Although most first-year Challengers we see today don’t showcase notable mods, there was no shortage of tuned examples in the 1970s. This unit may have been customized in the modern era, but it sure looks like it was inspired by the period that saw the demise of the golden muscle car era.

Born in Plum Crazy purple, this Challenger now rocks a paint scheme that wasn’t available from the factory at the time. Sure, Dodge did offer black as an option, but this hardtop sports a metallic hue. And you can bet this striping pattern wasn’t a thing in 1970. Specifically, this Challenger rocks bright pink stripes along the beltline, on the C-pillars, and around the rear window.
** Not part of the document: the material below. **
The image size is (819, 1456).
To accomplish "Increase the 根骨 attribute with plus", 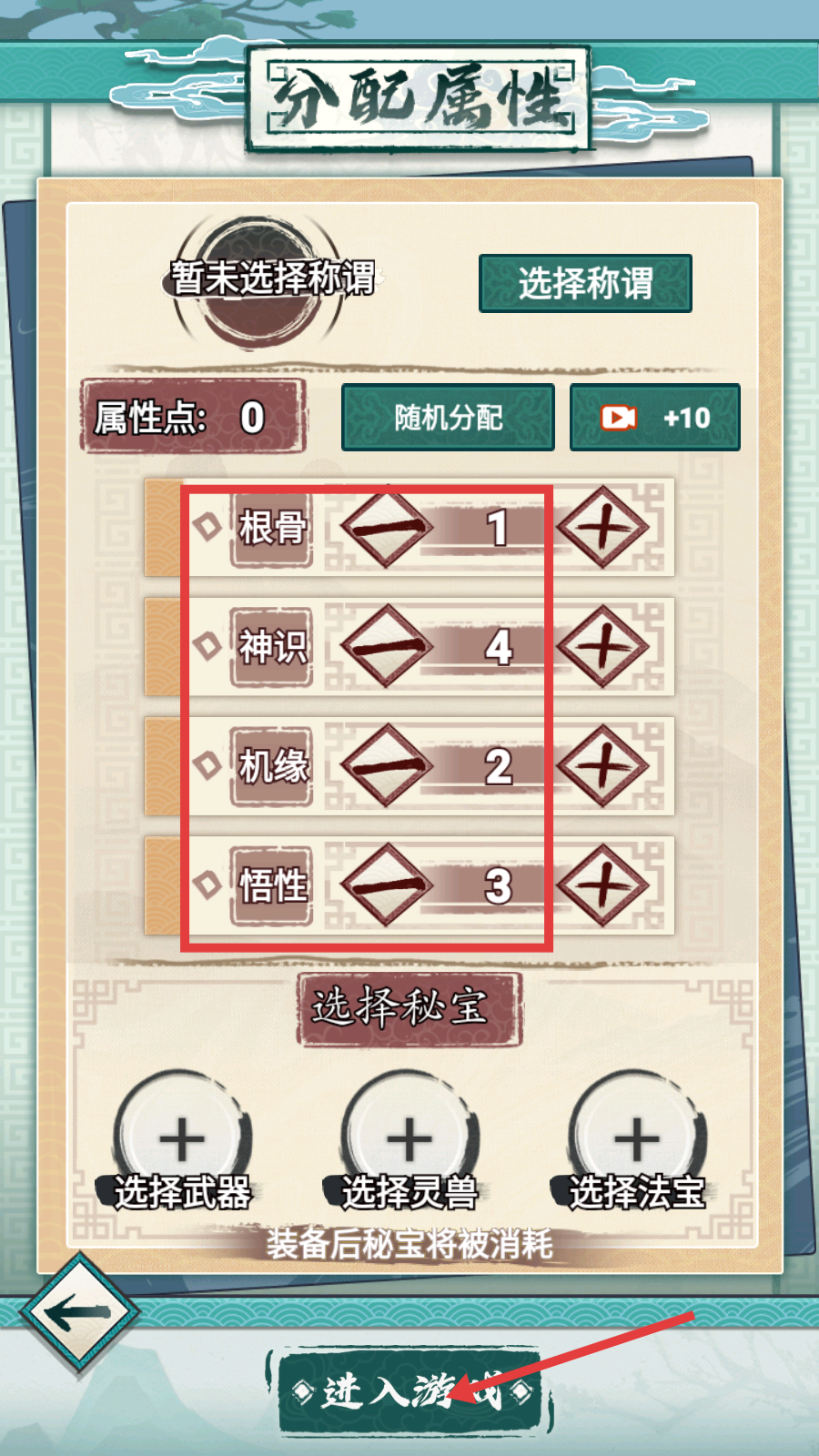I will [x=602, y=528].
The same color adorns the hood and the lower areas of the rear wheel arches.

Pink may not be the most popular hue to accent a muscle car, but it looks great against black. It also works if you’re not a fan of Panther Pink but still want a bit of flash on your Mopar.
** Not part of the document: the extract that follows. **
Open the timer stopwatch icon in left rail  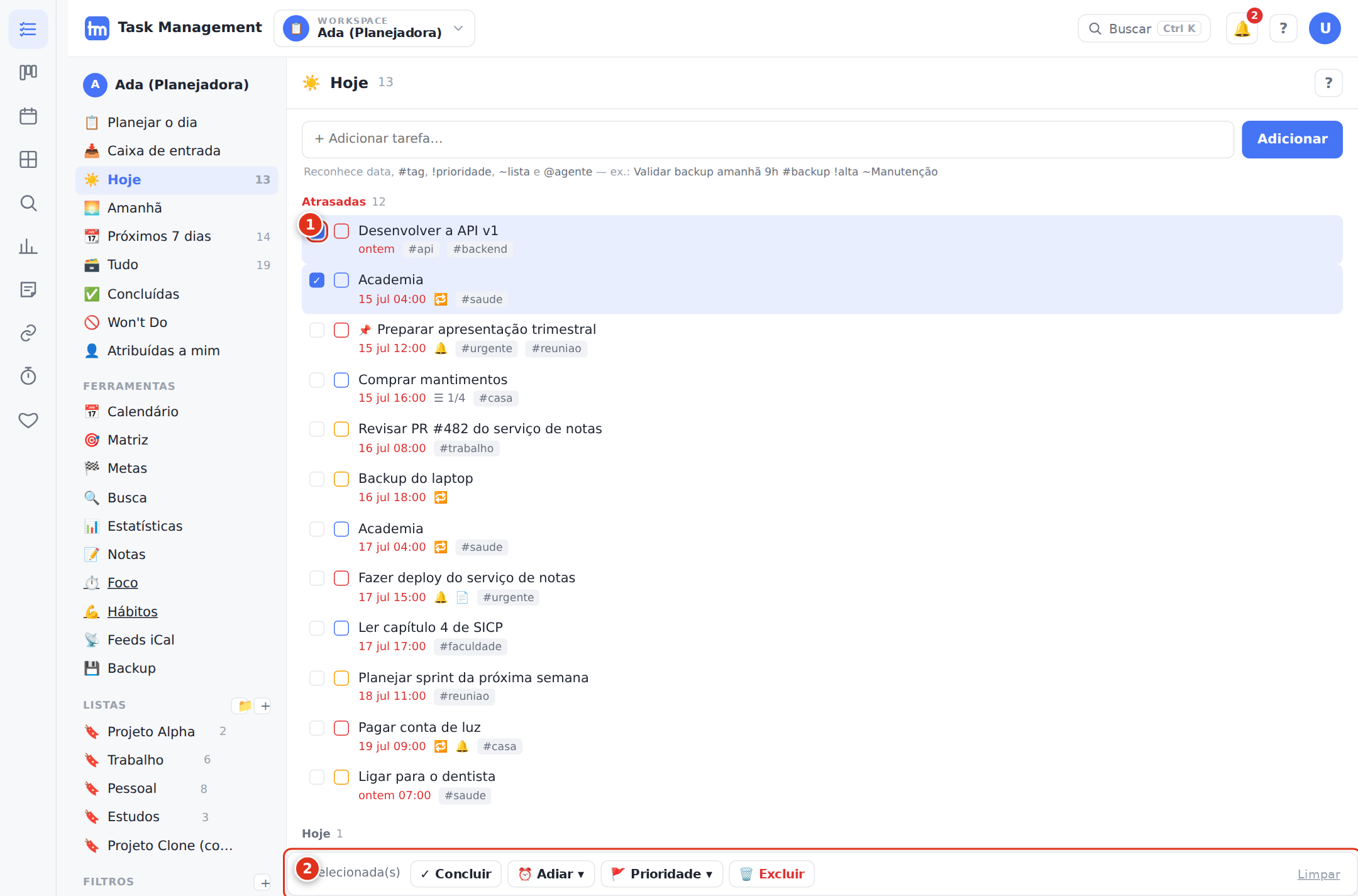coord(28,376)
But this Challenger is more than just a classic with a unique paint job. The previous owner also flared the rear fenders and added American Racing slotted wheels. These measure 14 inches in the front and 15 inches in the back. The hood pins and the quick-release fuel cap remind me of the limited-edition Challenger T/A.

The interior looks standard at first glance—and it’s a bit common, too, due to the black vinyl covering the seats. However, a closer look reveals a Sony CD stereo with aftermarket speakers fitted in the door panels, a custom wood console with cupholders, a carpeted dash top, and a Tuff-style steering wheel. The interior is a bit weathered, showing wear and tear on the seats and cracks in the dash.
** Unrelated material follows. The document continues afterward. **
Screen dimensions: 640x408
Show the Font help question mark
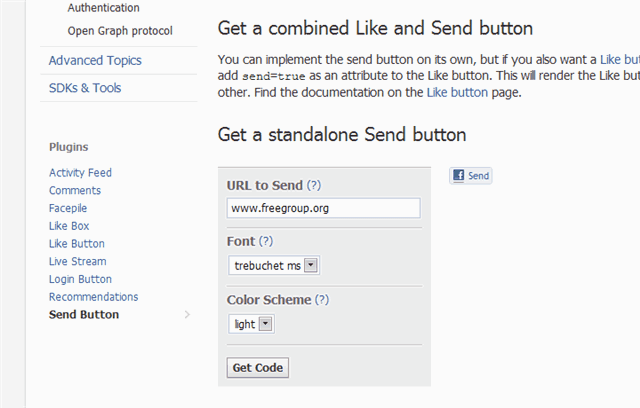coord(266,242)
The go-fast stripes aren’t backed by extra oomph because this Challenger packs a four-barrel 340-cubic-inch (5.6-liter) V8. The unit is accurate per the fender tag, but there’s no info on whether it’s numbers-matching. The unit looks like it has been rebuilt at some point. When new, the LA mill came with 275 horsepower on tap. Dodge also offered a six-barrel version good for 290 horses on the T/A model. The V8 mates to a four-speed manual, which is also accurate according to the tag.

Originally sold in Idaho, the Challenger spent some years in Canada. Now located in Spokane Valley, it has a Washington title in the seller’s name. The Mopar is far from perfect (there’s corrosion on the trunk floor), but it runs and drives as it should. And it looks like it may be a good deal with bidding at only $15,750 as of this writing. The auction will be up for three more hours, though. How much is this pink-striped Challenger worth?